**TASK**
From the entries below, output the line with "Given: Click the 4.90 away odds value" and each following line up to and including the line with "Expand the .com", exactly as written.

Segment Open

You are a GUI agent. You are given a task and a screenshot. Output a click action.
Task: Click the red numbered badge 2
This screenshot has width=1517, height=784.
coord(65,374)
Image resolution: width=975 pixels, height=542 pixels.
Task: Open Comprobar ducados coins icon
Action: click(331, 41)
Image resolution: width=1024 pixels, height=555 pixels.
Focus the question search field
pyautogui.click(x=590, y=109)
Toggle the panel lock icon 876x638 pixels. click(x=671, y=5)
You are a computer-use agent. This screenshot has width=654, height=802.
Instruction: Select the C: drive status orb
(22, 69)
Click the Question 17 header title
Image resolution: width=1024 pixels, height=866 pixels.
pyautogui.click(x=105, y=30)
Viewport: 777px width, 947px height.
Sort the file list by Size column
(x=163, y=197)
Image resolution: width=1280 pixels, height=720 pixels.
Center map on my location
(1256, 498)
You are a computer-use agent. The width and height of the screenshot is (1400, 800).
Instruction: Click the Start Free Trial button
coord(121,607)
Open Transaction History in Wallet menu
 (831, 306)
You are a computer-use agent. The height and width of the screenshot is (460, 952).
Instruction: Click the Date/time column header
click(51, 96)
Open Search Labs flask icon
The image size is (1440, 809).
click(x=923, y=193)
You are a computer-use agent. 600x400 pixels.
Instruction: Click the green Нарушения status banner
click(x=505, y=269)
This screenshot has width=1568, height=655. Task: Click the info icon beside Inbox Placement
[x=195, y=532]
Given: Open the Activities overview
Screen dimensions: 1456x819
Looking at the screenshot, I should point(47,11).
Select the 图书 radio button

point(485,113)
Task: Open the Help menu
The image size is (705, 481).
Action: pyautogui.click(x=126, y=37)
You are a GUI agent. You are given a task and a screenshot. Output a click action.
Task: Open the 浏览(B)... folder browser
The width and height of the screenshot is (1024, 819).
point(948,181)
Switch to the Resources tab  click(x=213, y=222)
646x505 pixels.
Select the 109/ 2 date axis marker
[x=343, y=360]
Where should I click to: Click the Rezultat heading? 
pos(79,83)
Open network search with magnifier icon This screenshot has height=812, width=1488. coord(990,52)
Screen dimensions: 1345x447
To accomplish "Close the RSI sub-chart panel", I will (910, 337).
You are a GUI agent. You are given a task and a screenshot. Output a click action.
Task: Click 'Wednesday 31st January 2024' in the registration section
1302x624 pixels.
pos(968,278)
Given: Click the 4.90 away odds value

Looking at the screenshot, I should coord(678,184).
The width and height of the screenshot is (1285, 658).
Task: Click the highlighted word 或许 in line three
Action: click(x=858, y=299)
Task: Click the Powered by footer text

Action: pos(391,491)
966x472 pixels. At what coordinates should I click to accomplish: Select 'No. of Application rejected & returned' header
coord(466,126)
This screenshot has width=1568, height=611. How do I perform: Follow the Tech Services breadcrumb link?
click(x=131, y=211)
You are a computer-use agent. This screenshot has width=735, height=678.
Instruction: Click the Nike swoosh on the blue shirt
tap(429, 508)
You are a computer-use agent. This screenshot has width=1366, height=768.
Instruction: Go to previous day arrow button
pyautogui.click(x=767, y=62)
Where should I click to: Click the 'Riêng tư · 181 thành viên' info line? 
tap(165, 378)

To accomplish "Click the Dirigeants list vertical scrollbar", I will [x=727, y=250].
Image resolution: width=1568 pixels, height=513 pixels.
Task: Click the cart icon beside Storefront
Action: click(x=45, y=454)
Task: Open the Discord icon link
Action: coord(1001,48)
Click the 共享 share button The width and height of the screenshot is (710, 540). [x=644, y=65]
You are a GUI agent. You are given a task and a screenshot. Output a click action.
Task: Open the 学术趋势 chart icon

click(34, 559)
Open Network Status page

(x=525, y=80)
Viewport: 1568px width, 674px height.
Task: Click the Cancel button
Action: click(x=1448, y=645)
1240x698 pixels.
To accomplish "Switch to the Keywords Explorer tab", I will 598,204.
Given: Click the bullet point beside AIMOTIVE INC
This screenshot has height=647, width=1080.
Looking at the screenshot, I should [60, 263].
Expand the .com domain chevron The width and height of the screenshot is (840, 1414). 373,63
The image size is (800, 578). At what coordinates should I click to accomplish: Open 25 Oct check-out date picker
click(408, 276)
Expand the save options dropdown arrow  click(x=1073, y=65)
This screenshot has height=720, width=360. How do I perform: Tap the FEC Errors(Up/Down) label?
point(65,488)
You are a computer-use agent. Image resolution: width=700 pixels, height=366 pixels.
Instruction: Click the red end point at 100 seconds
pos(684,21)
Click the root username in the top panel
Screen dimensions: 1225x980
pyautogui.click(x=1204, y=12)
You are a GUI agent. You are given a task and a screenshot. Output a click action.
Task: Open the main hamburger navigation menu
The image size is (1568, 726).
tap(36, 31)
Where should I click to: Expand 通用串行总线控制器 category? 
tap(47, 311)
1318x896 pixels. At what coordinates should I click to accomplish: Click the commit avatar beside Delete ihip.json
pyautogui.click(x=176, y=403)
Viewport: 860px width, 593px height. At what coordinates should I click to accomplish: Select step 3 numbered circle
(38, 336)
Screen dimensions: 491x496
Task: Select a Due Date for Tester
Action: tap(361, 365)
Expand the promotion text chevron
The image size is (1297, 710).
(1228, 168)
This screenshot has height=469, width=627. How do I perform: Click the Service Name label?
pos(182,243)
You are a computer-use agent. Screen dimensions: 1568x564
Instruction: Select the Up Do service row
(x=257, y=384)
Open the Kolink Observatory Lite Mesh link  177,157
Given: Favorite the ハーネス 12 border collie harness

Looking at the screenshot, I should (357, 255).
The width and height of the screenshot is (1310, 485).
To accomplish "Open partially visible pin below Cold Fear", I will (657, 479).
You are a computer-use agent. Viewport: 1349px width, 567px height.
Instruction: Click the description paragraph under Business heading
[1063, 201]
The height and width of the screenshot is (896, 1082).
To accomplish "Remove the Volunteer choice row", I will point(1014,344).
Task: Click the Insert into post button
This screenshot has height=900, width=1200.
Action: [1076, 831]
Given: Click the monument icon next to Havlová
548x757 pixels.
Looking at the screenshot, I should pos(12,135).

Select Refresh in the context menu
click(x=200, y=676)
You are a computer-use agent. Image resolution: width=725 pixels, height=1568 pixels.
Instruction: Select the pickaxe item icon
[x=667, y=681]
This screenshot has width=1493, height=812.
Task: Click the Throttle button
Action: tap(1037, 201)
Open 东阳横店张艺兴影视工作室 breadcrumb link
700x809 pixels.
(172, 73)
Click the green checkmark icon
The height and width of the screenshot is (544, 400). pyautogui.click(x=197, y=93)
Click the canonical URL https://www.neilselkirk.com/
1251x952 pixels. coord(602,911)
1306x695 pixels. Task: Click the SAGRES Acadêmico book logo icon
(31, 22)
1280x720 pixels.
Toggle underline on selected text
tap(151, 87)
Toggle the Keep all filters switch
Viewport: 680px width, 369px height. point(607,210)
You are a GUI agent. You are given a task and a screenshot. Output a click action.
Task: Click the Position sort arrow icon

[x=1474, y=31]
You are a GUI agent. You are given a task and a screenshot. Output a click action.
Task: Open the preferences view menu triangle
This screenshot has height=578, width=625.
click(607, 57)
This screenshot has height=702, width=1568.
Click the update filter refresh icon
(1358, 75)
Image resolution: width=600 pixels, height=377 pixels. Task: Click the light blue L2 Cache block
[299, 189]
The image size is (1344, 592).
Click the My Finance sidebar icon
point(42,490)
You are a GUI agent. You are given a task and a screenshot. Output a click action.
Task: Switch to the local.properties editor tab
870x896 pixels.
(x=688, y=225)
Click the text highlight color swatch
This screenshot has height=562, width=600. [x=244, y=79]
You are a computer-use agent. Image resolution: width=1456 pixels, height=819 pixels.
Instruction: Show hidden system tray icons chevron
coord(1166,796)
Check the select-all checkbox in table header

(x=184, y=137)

Segment Closed

**EXERCISE RESPONSE**
Given: Click the 4.90 away odds value

Looking at the screenshot, I should coord(678,184).
The width and height of the screenshot is (1285, 658).
Task: Click the highlighted word 或许 in line three
Action: click(x=858, y=299)
Task: Click the Powered by footer text

Action: pos(391,491)
966x472 pixels. At what coordinates should I click to accomplish: Select 'No. of Application rejected & returned' header
coord(466,126)
This screenshot has width=1568, height=611. How do I perform: Follow the Tech Services breadcrumb link?
click(x=131, y=211)
You are a computer-use agent. This screenshot has width=735, height=678.
Instruction: Click the Nike swoosh on the blue shirt
tap(429, 508)
You are a computer-use agent. This screenshot has width=1366, height=768.
Instruction: Go to previous day arrow button
pyautogui.click(x=767, y=62)
Where should I click to: Click the 'Riêng tư · 181 thành viên' info line? 
tap(165, 378)

To accomplish "Click the Dirigeants list vertical scrollbar", I will [x=727, y=250].
Image resolution: width=1568 pixels, height=513 pixels.
Task: Click the cart icon beside Storefront
Action: click(x=45, y=454)
Task: Open the Discord icon link
Action: coord(1001,48)
Click the 共享 share button The width and height of the screenshot is (710, 540). [x=644, y=65]
You are a GUI agent. You are given a task and a screenshot. Output a click action.
Task: Open the 学术趋势 chart icon

click(34, 559)
Open Network Status page

(x=525, y=80)
Viewport: 1568px width, 674px height.
Task: Click the Cancel button
Action: click(x=1448, y=645)
1240x698 pixels.
To accomplish "Switch to the Keywords Explorer tab", I will 598,204.
Given: Click the bullet point beside AIMOTIVE INC
This screenshot has height=647, width=1080.
Looking at the screenshot, I should [60, 263].
Expand the .com domain chevron The width and height of the screenshot is (840, 1414). 373,63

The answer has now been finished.